What needs to be done: From the first line of the records below through the line containing "Given: Click the Show button", copy everything exactly and nothing more.

====== Task inputs

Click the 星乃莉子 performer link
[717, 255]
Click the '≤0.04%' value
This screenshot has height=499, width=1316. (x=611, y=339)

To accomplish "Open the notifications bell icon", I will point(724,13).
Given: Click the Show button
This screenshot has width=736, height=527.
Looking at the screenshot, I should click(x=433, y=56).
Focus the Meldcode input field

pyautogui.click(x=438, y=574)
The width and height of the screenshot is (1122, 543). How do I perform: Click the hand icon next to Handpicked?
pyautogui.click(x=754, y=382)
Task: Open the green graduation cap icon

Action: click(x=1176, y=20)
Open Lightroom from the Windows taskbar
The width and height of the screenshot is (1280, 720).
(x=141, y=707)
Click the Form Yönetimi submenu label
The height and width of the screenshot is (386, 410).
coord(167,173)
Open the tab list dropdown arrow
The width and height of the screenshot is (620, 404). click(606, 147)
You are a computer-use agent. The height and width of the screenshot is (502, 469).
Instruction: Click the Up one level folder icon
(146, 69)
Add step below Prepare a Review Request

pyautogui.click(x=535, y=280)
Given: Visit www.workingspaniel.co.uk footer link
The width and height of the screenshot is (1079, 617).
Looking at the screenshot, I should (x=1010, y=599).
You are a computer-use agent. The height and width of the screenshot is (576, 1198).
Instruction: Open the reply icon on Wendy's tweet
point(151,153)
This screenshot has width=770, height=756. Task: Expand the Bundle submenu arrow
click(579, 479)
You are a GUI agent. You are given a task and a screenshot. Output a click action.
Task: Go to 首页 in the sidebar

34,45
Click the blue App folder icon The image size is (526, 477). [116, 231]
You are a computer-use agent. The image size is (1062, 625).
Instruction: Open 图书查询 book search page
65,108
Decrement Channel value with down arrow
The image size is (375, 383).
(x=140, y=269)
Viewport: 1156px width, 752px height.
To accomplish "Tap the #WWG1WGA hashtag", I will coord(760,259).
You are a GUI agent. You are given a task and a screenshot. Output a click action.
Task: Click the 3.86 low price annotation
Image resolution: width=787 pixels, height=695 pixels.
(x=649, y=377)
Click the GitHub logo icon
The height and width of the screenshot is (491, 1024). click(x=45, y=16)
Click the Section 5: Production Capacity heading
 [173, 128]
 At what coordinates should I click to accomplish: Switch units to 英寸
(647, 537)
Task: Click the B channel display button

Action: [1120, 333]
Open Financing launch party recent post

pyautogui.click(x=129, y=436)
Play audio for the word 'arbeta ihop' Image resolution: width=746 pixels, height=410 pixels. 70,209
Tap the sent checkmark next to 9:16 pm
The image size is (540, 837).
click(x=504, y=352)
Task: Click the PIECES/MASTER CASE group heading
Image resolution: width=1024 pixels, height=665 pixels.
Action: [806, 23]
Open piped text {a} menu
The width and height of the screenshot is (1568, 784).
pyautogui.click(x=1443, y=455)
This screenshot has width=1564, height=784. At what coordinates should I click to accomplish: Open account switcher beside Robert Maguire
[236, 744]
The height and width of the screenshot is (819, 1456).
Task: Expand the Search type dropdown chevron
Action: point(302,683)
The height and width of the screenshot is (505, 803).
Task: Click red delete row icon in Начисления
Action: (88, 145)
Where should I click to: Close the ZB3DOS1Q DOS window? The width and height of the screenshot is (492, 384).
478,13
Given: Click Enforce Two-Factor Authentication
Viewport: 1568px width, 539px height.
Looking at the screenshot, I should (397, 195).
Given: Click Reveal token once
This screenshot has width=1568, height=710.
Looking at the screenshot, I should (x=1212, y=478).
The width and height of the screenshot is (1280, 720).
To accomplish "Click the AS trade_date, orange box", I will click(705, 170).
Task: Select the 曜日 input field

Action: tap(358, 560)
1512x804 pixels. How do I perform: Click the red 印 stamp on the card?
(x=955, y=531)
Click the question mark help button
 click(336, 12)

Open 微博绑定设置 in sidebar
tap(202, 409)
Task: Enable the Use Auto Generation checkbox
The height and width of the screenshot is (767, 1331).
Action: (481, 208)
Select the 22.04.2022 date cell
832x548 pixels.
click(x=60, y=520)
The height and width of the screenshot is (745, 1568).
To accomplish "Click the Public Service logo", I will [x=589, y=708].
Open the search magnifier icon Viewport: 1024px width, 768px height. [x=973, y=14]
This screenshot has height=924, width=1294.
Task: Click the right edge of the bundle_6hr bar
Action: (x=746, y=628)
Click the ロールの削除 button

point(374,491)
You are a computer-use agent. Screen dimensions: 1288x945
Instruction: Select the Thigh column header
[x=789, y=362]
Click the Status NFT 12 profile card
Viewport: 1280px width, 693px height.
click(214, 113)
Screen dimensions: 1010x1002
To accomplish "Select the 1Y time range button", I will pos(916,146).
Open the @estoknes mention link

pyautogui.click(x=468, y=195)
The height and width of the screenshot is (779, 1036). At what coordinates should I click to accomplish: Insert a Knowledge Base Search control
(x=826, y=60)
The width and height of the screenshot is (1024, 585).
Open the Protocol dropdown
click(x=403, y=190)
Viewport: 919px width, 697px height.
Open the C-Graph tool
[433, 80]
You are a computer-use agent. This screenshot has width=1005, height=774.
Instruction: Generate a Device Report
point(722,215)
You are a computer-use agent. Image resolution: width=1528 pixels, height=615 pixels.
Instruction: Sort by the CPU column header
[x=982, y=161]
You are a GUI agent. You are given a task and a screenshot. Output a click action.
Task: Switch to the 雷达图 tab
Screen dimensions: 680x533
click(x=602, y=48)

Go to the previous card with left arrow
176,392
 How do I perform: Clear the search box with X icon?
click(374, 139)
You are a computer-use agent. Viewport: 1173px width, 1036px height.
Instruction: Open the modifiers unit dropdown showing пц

============

Solution to the exercise:
Click the 星乃莉子 performer link
[717, 255]
Click the '≤0.04%' value
This screenshot has height=499, width=1316. (x=611, y=339)

To accomplish "Open the notifications bell icon", I will point(724,13).
Given: Click the Show button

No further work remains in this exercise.